Involvement of central nesfatin-1 neurons on oxytocin-induced feeding suppression in rats.

Peripheral anorectic hormones, such as peptide YY (PYY) and oxytocin (OXT), suppress food intake. A newly identified anorectic neuropeptide, nesfatin-1, is synthesized in both peripheral tissue and the central nervous system, particularly by various nuclei in the hypothalamus and brainstem. Here, we examined the effects of intraperitoneal (ip) administration of PYY3-36 , OXT, and OXT analog, on nesfatin-1-immunoreactive (ir) neurons in the rat hypothalamus and brainstem, using Fos double fluorescence-immunohistochemistry. The ip administration of OXT and OXT analog significantly increased the number of nesfatin-1-ir neurons expressing Fos-ir in the paraventricular nucleus, the arcuate nucleus, and the nucleus tractus solitarius, but not in the supraoptic nucleus, the lateral hypothalamic area, and the area postrema.

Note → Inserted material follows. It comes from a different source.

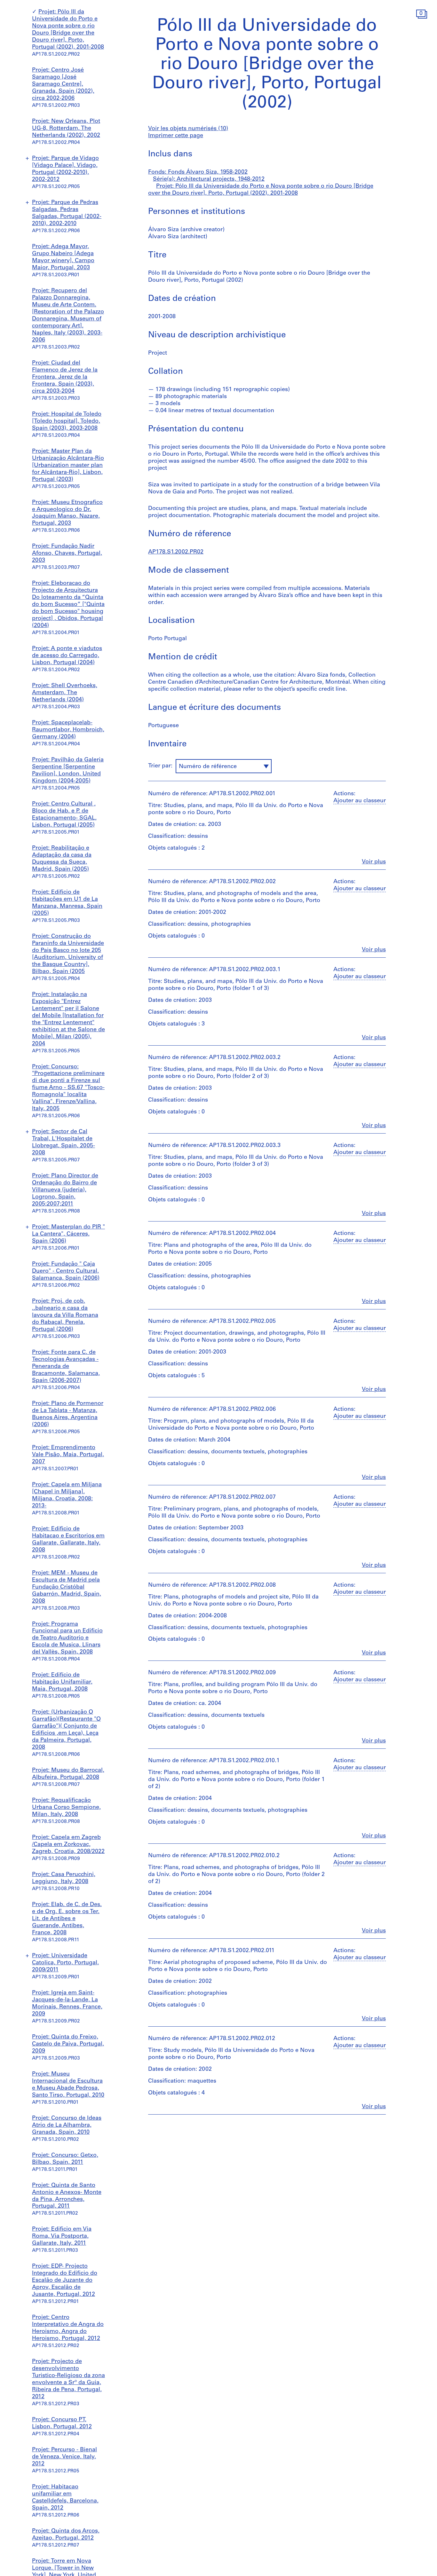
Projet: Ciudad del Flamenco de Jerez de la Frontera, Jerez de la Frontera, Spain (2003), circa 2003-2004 (65, 377)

No differences in the percentage of nesfatin-1-ir neurons expressing Fos in the nuclei of the hypothalamus and brainstem were observed, between rats treated with vehicle or those treated with PYY3-36 . The decreased food intake, induced by OXT and OXT analog, was attenuated significantly by pretreatment with intracerebroventricular administration of antisense nesfatin-1. These results suggested that nesfatin-1-expressing neurons in the hypothalamus and brainstem may play a role in sensing the peripheral level of OXT and its suppression of feeding in rats.